Lines in the records below that contain the word "agent" must each be copied.

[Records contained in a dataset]
▼
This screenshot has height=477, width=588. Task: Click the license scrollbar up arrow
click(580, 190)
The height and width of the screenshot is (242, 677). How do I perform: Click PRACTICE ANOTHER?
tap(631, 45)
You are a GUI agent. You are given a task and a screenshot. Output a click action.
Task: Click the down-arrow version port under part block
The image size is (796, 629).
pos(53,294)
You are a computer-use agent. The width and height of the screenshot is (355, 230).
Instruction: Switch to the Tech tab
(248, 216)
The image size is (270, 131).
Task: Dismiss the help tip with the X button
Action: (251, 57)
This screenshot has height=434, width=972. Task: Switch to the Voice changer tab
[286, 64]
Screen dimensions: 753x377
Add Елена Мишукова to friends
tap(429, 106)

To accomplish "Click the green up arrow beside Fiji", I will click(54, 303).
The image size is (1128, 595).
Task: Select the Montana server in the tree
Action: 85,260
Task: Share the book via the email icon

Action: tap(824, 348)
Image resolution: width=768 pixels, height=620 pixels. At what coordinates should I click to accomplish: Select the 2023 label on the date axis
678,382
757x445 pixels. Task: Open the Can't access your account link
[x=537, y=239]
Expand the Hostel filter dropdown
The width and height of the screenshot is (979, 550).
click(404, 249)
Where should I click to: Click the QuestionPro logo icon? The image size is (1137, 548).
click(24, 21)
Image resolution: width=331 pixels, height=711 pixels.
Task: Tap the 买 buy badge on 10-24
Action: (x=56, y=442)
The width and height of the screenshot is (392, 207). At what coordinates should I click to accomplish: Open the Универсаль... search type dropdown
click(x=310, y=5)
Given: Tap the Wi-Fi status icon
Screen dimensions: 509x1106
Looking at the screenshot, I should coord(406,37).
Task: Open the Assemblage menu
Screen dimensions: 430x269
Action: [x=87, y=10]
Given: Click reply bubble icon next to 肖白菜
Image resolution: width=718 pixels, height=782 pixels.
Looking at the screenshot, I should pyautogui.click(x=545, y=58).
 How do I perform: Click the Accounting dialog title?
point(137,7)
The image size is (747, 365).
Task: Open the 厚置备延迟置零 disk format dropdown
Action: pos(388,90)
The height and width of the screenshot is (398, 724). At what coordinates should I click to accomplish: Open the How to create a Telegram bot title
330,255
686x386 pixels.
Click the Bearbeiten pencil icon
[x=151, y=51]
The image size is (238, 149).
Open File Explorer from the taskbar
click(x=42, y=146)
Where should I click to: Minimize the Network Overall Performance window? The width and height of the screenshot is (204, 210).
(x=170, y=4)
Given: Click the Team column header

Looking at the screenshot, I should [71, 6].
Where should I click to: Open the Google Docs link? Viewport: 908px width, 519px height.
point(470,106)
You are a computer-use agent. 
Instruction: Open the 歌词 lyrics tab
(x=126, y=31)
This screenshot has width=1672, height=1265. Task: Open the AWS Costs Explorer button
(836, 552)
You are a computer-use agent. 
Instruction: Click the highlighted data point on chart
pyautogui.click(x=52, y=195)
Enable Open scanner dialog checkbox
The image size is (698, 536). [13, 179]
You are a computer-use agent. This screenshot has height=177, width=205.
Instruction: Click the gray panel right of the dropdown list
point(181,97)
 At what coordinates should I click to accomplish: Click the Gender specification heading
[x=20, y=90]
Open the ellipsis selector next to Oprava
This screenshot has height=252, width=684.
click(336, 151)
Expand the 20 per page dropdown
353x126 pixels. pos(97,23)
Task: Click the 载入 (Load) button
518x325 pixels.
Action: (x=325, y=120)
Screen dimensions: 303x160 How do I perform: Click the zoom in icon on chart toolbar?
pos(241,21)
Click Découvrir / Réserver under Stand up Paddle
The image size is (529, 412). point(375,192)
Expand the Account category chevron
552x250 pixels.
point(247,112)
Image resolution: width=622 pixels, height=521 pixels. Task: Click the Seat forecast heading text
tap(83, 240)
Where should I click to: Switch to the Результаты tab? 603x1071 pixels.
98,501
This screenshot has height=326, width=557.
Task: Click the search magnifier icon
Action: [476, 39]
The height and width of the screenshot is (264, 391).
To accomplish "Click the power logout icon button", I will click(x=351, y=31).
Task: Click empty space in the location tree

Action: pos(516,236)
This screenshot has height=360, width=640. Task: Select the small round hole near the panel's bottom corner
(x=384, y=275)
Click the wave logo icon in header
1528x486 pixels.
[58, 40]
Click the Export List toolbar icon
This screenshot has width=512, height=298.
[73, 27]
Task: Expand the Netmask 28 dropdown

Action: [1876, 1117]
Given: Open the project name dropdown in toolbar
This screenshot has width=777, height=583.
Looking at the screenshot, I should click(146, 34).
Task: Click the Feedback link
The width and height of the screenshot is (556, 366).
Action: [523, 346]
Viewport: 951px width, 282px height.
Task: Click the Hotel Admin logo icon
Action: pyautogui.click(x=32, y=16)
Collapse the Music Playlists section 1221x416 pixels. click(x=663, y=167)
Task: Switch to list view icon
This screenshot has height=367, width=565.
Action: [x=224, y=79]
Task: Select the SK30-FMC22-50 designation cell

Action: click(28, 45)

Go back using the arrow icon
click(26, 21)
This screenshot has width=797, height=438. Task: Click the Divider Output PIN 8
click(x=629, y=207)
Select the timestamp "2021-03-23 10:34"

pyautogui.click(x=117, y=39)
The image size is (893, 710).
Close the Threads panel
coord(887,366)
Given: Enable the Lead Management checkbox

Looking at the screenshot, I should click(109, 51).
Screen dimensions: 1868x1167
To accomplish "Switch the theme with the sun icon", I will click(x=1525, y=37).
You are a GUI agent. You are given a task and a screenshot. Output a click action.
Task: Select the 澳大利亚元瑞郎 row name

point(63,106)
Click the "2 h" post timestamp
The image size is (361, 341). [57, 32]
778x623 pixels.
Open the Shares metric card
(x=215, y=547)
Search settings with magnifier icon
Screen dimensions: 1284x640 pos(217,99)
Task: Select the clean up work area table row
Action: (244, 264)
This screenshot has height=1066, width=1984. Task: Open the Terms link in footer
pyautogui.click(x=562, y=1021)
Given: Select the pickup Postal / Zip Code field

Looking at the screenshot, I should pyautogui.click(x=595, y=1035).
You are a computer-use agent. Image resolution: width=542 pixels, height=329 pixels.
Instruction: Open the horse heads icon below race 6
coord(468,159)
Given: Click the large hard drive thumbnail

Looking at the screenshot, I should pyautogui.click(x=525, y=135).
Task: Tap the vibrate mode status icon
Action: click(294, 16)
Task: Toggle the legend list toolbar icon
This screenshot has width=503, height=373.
▲
| OUTPUT FOR THIS EXERCISE |
You are a GUI agent. You are given a task and a screenshot. Output a click action.
You are a computer-use agent. The width and height of the screenshot is (355, 230).
You are a computer-use agent. 
You are a computer-use agent. 
You are a computer-use agent. This screenshot has height=177, width=205.
You are a GUI agent. You are given a task and a screenshot. Output a click action.
You are a computer-use agent. Image resolution: width=542 pixels, height=329 pixels.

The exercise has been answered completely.